Fundamentalists aren’t Mormons? Of course they’re Mormons.

Mormons claim they’re Christians, even though other Christians disagree. Latter-day Saints typically respond: Well, what does that matter? We’re Christians because we believe in Jesus. Why should people in other churches be able to tell us who we are? And then they turn around and pull this.

Mormons are Christians because they think they are. Fundamentalist Mormons are Mormons because they think they are. Simple as that.

Or try this clumsy analogy.

An illustration from the business world might give us some insight. Suppose several engineers at General Electric invented an electric motor and decided that their product was superior to other similar products produced by the company. This group of engineers decides then to break away from General Electric and form a new company called Fundamental General Electric or FGE for short. How would General Electric react to this? Would it feel that its brand equity was being diminished or stolen? Of course they would. And they would be right.

But you’d be wrong. While it’s easy to classify the LDS Church as a corporation, the analogy only works if the Utah church were the original. Mormons like to think this, but it ain’t so. In fact it’s just one offshoot among many that emerged during the turbulent time after Joseph Smith. It’s the most populous and successful variant, but that doesn’t confer the naming rights.

The Utah church has made a few videos to show that Mormons are normal and not weird. I think it’s going to backfire.

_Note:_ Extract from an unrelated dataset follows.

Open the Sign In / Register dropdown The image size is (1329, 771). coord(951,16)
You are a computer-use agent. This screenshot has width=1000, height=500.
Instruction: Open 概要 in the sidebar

This one’s 18-year-old beauty queen Kayla. Her interests include beauty contests, sitting around playing Uno with her family, hygiene, and sitting on the porch talking about modesty. Right now she’s doing a Morse Code in reverse with her eyes. She’s trying to spell ‘Help me’ by opening them.


You know, I don’t think these clips are going to help people tell LDS from FLDS. In fact, I think I can actually see more parallels than before. Aren’t the fundies always going on about ‘modesty’? Why doesn’t this young lady try one of those shapeless dresses you see on the compound? This clip makes both cultures seem frighteningly parochial. It’s as though the LDS Church is trying so hard not to attack the FLDS that they’re failing to make any point whatever.

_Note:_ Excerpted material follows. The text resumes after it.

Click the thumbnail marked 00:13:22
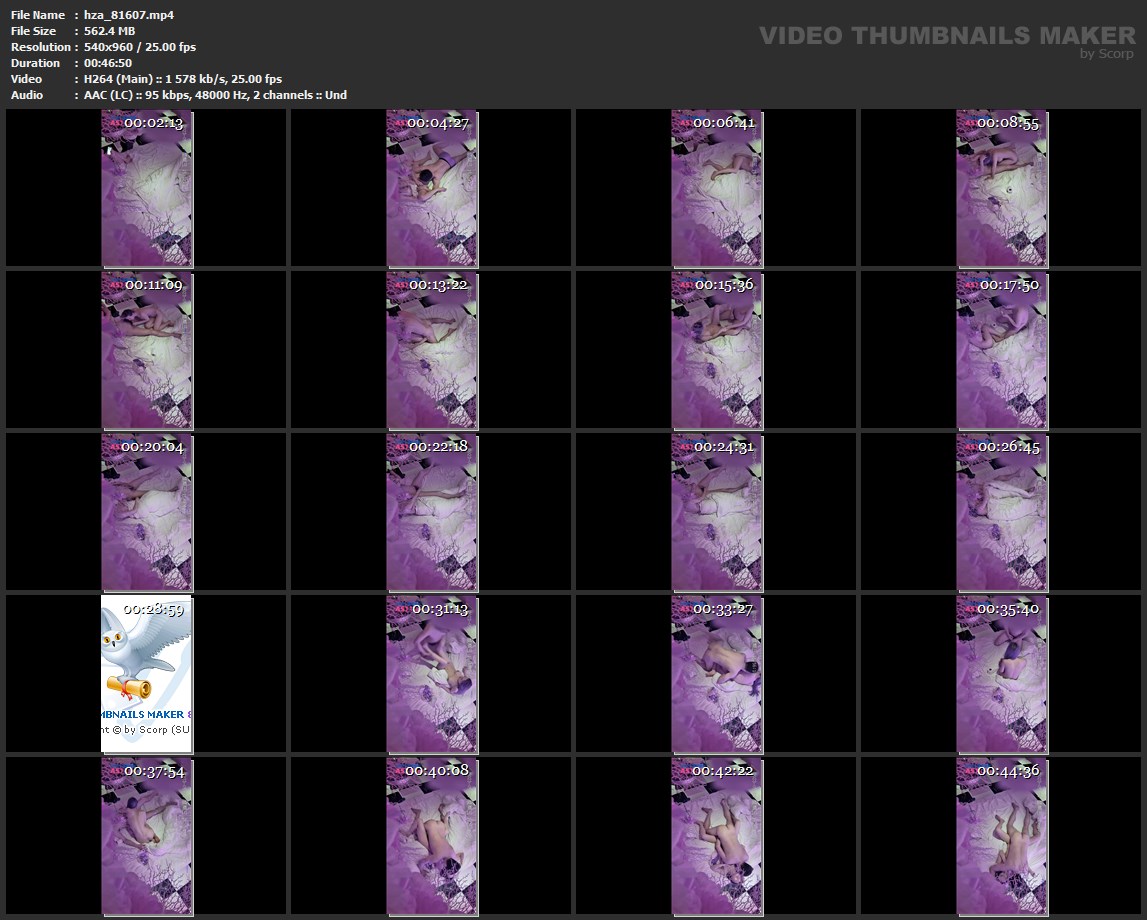The width and height of the screenshot is (1147, 920). click(432, 350)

Elderly men show an interest in gay marriage

Absolutely outrageous.

Even though the LDS Church’s own scripture forbids it to meddle in political affairs, the First Presidency is directly asking Latter-day Saints to vote against gay marriage in California.

A statement called “Preserving Traditional Marriage and Strengthening Families” (PDF) will be read in LDS sacrament meetings. It says, in part:

We ask that you do all you can to support the proposed constitutional amendment [to overturn marriage for everyone] by donating of your means and time to assure that marriage in California is legally defined as being between a man and a woman.

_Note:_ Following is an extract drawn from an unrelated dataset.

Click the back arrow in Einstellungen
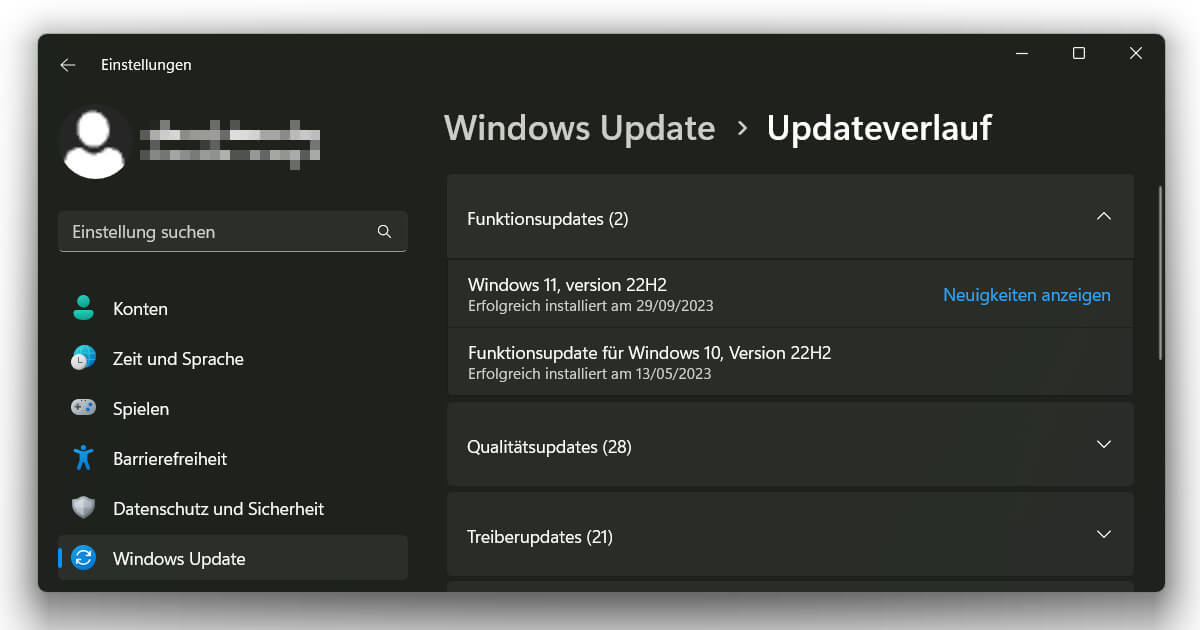Viewport: 1200px width, 630px height. (66, 64)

This is abominable. For a church to promote any kind of inequality is wrong. For a church to promote discrimination is wrong. The LDS Church has already given over a million dollars of its funds to defeat gay-marriage laws in Hawai’i and Alaska, which may have come from the tithing donated by its membership.

And all this energy and rhetoric expended in the mistaken (in my view) belief that this will somehow harm straight marriages and children.

You know what this reminds me of? Galileo.

Galileo?

Galileo.

For the Catholic Church, it was such a big deal that the sun went around the earth. They burned Bruno at the stake, and put Galileo under house arrest for espousing the Copernican model. And yet, the earth moved.

And now it doesn’t seem such a big deal. Today we wonder what the fuss was about. Religious dogma, wrong once again, had to give way. The church decided that maybe the whole earth-thing was a non-core belief, and life went on.

I feel embarrassed for Monson et al because they’re just going to have to backtrack that much farther when gay marriage turns out not to be the nation-destroying plague they’re envisioning.

I also feel bad for liberal Mormons who rightly deplore this hateful edict from their leadership. This is exactly the conflict I would have had in my believing days: wanting to support equality, but believing that church leaders were inspired and good. Rationalism has certainly saved me from that conflict.